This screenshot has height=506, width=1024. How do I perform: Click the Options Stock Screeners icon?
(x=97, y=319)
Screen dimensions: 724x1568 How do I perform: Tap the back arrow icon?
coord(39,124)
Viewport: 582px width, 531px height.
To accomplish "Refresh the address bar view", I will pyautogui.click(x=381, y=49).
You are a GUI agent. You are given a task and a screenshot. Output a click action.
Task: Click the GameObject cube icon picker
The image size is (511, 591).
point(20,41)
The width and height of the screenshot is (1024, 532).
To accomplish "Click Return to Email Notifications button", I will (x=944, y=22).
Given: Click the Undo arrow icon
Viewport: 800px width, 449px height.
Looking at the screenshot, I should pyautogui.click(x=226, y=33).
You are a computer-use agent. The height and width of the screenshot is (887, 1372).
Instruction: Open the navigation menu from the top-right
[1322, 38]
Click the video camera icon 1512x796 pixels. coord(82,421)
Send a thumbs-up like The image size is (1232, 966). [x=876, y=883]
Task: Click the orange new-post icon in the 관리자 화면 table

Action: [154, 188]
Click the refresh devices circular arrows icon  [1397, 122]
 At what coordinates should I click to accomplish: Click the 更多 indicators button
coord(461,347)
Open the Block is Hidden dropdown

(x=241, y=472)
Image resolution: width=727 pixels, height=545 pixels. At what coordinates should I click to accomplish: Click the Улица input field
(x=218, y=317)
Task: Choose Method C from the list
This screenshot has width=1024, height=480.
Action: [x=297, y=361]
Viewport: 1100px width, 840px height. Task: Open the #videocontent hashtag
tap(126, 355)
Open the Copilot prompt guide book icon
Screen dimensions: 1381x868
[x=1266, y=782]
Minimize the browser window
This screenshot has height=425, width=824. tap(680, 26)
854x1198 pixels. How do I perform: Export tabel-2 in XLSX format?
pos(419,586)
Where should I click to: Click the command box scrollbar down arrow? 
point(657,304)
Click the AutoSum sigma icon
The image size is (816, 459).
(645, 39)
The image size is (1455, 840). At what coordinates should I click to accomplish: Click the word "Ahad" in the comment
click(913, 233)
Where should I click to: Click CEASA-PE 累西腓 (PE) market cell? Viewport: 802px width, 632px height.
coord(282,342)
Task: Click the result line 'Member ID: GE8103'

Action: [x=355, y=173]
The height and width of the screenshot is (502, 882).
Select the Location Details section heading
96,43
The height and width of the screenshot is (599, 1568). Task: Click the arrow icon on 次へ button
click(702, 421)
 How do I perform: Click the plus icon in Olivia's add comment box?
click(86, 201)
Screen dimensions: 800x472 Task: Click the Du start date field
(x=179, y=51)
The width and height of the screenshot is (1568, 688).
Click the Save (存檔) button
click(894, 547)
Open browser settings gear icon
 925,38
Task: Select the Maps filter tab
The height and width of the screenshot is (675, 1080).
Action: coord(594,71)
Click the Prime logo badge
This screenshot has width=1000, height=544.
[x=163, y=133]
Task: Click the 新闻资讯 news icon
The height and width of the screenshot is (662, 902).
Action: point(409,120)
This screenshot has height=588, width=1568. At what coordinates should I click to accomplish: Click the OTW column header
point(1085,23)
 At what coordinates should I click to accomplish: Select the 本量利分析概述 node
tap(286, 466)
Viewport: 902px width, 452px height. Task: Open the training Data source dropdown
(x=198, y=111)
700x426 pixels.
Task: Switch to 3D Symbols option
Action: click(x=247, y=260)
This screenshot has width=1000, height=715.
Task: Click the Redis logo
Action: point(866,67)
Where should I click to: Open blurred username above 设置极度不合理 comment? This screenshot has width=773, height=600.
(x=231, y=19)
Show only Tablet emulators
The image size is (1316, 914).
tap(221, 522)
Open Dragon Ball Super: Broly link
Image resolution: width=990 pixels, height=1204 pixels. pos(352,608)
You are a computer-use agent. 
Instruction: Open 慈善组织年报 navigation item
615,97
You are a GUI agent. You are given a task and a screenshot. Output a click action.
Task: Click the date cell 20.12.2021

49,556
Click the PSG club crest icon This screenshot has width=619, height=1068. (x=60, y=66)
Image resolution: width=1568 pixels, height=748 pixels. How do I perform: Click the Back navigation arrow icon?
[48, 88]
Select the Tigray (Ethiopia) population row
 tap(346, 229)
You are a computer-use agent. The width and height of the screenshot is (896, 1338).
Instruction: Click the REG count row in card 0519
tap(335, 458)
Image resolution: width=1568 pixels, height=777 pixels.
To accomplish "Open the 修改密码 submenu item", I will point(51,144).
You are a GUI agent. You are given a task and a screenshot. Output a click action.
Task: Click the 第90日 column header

_ _ _

→ **Task to complete**: What you return should be the records above, repeated exactly.

→ **Response**:
This screenshot has height=506, width=1024. How do I perform: Click the Options Stock Screeners icon?
(x=97, y=319)
Screen dimensions: 724x1568 How do I perform: Tap the back arrow icon?
coord(39,124)
Viewport: 582px width, 531px height.
To accomplish "Refresh the address bar view", I will pyautogui.click(x=381, y=49).
You are a GUI agent. You are given a task and a screenshot. Output a click action.
Task: Click the GameObject cube icon picker
The image size is (511, 591).
point(20,41)
The width and height of the screenshot is (1024, 532).
To accomplish "Click Return to Email Notifications button", I will (x=944, y=22).
Given: Click the Undo arrow icon
Viewport: 800px width, 449px height.
Looking at the screenshot, I should pyautogui.click(x=226, y=33).
You are a computer-use agent. The height and width of the screenshot is (887, 1372).
Instruction: Open the navigation menu from the top-right
[1322, 38]
Click the video camera icon 1512x796 pixels. coord(82,421)
Send a thumbs-up like The image size is (1232, 966). [x=876, y=883]
Task: Click the orange new-post icon in the 관리자 화면 table

Action: [154, 188]
Click the refresh devices circular arrows icon  [1397, 122]
 At what coordinates should I click to accomplish: Click the 更多 indicators button
coord(461,347)
Open the Block is Hidden dropdown

(x=241, y=472)
Image resolution: width=727 pixels, height=545 pixels. At what coordinates should I click to accomplish: Click the Улица input field
(x=218, y=317)
Task: Choose Method C from the list
This screenshot has width=1024, height=480.
Action: [x=297, y=361]
Viewport: 1100px width, 840px height. Task: Open the #videocontent hashtag
tap(126, 355)
Open the Copilot prompt guide book icon
Screen dimensions: 1381x868
[x=1266, y=782]
Minimize the browser window
This screenshot has height=425, width=824. tap(680, 26)
854x1198 pixels. How do I perform: Export tabel-2 in XLSX format?
pos(419,586)
Where should I click to: Click the command box scrollbar down arrow? 
point(657,304)
Click the AutoSum sigma icon
The image size is (816, 459).
(645, 39)
The image size is (1455, 840). At what coordinates should I click to accomplish: Click the word "Ahad" in the comment
click(913, 233)
Where should I click to: Click CEASA-PE 累西腓 (PE) market cell? Viewport: 802px width, 632px height.
coord(282,342)
Task: Click the result line 'Member ID: GE8103'

Action: [x=355, y=173]
The height and width of the screenshot is (502, 882).
Select the Location Details section heading
96,43
The height and width of the screenshot is (599, 1568). Task: Click the arrow icon on 次へ button
click(702, 421)
 How do I perform: Click the plus icon in Olivia's add comment box?
click(86, 201)
Screen dimensions: 800x472 Task: Click the Du start date field
(x=179, y=51)
The width and height of the screenshot is (1568, 688).
Click the Save (存檔) button
click(894, 547)
Open browser settings gear icon
 925,38
Task: Select the Maps filter tab
The height and width of the screenshot is (675, 1080).
Action: coord(594,71)
Click the Prime logo badge
This screenshot has width=1000, height=544.
[x=163, y=133]
Task: Click the 新闻资讯 news icon
The height and width of the screenshot is (662, 902).
Action: point(409,120)
This screenshot has height=588, width=1568. At what coordinates should I click to accomplish: Click the OTW column header
point(1085,23)
 At what coordinates should I click to accomplish: Select the 本量利分析概述 node
tap(286, 466)
Viewport: 902px width, 452px height. Task: Open the training Data source dropdown
(x=198, y=111)
700x426 pixels.
Task: Switch to 3D Symbols option
Action: click(x=247, y=260)
This screenshot has width=1000, height=715.
Task: Click the Redis logo
Action: point(866,67)
Where should I click to: Open blurred username above 设置极度不合理 comment? This screenshot has width=773, height=600.
(x=231, y=19)
Show only Tablet emulators
The image size is (1316, 914).
tap(221, 522)
Open Dragon Ball Super: Broly link
Image resolution: width=990 pixels, height=1204 pixels. pos(352,608)
You are a computer-use agent. 
Instruction: Open 慈善组织年报 navigation item
615,97
You are a GUI agent. You are given a task and a screenshot. Output a click action.
Task: Click the date cell 20.12.2021

49,556
Click the PSG club crest icon This screenshot has width=619, height=1068. (x=60, y=66)
Image resolution: width=1568 pixels, height=748 pixels. How do I perform: Click the Back navigation arrow icon?
[48, 88]
Select the Tigray (Ethiopia) population row
 tap(346, 229)
You are a computer-use agent. The width and height of the screenshot is (896, 1338).
Instruction: Click the REG count row in card 0519
tap(335, 458)
Image resolution: width=1568 pixels, height=777 pixels.
To accomplish "Open the 修改密码 submenu item", I will point(51,144).
You are a GUI agent. You are given a task and a screenshot. Output a click action.
Task: Click the 第90日 column header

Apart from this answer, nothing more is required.